Investing activities provided cash of $342,740 during the six months ended September 30, 2009.

Financing activities provided cash of $3,330,474 during the six months ended September 30, 2009, primarily from borrowings from our factor.

We believe that funds available under the Factoring Agreement, distributions from the Joint Venture, and our line of credit facilities provide us with sufficient resources to meet our requirements for liquidity and working capital.  In July 2009, the parent corporation of the Company’s factor and principal lender, CIT, warned in a press release of the possibility that it may file for bankruptcy protection.  Since July 13, 2009 we borrowed substantially all of our availability from CIT and transferred this amount to a deposit account with our commercial bank.  At September 30, 2009, we had $3,416,135 in borrowings under our factoring agreement with CIT, had no cash on deposit with CIT, and had exercised substantially all of our availability to borrow based on our Factoring Agreement.  On November 1, 2009, the parent corporation of the Company’s factor and principal lender, CIT, announced that it had filed for bankruptcy protection.  While CIT has stated that its bankruptcy filing will allow it to continue to provide funding to its customers such as the Company, it is too early to determine the impact, if any, CIT’s bankruptcy will have on the Company.  We will continue to monitor our borrowing policy with respect to CIT, and we are reviewing our options to establish an alternate source of commercial financing, if needed.

Joint Venture

Net Sales.  Net sales of the Joint Venture for the three and six months ended September 30, 2009 were $8,191,985 and $14,059,608, respectively, compared to $11,870,728 and $19,667,762, respectively, for the comparable period in the prior fiscal year.  Although the Joint Venture’s sales to the Company increased, primarily for products purchased by the Company for sale to the Company’s new national home improvement retailer customer, the 31.0% and 28.5% respective decreases in net sales by the Joint Venture for the three and six month periods were due to lower volumes of sales of smoke alarm products to non-related customers in the Australian and European market.

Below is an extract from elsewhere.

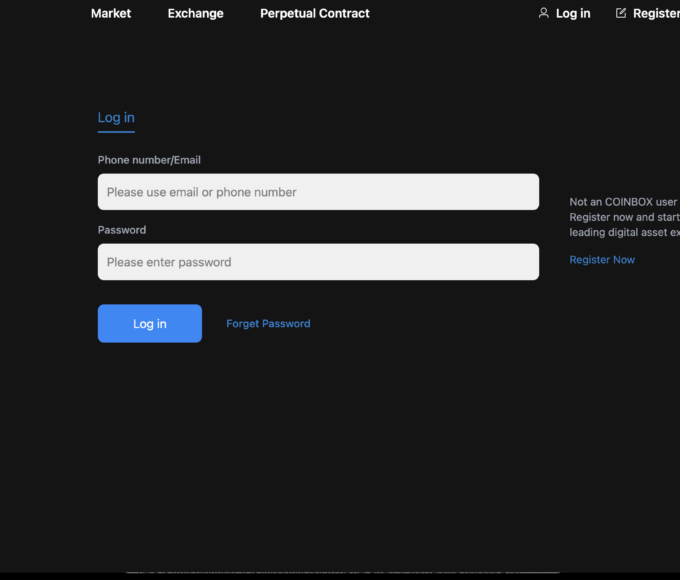Click the header Log in text link
The width and height of the screenshot is (680, 580).
pos(573,13)
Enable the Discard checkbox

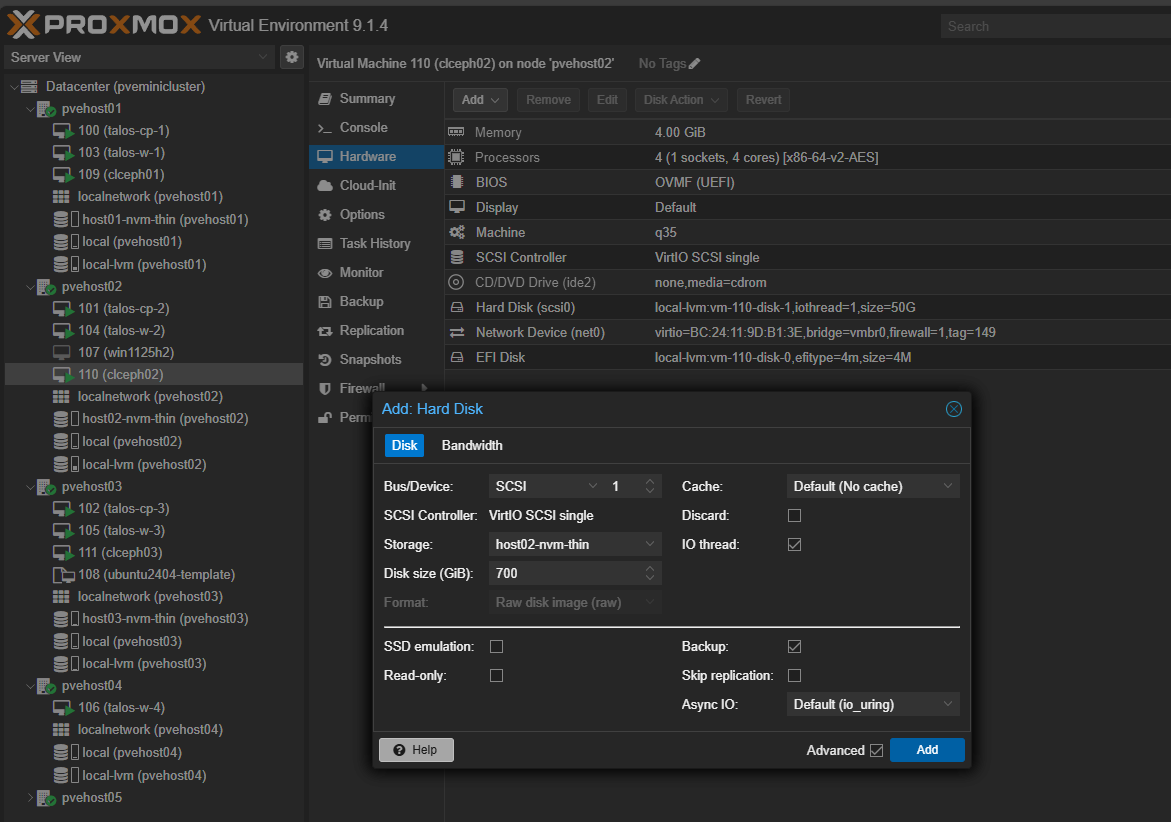[794, 516]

Gross Margins.  Gross margins of the Joint Venture for the three month period ended September 30, 2009 increased to 34.1% from 28.0% for the 2008 corresponding period.  For the six month period ended September 30, 2009, gross margins increased to 31.0% from the 26.1% gross margin of the prior year’s corresponding period.  Since gross margins depend on sales volume of various products, with varying margins, increased sales of higher margin products and decreased sales of lower margin products affect the overall gross margins.

Expenses.  Selling, general and administrative expenses were $1,274,546 and $2,152,747, respectively, for the three and six month periods ended September 30, 2009, compared to $1,389,104 and $2,607,670 in the prior year’s respective periods.  As a percentage of sales, expenses were 15.6% and 15.3% for the three and six month periods ended September 30, 2009, compared to 11.7% and 13.3% for the three and six month periods ended September 30, 2008.  The increase in selling, general and administrative expense as a percent of sales was primarily due to variable costs that remained constant despite decreased net sales.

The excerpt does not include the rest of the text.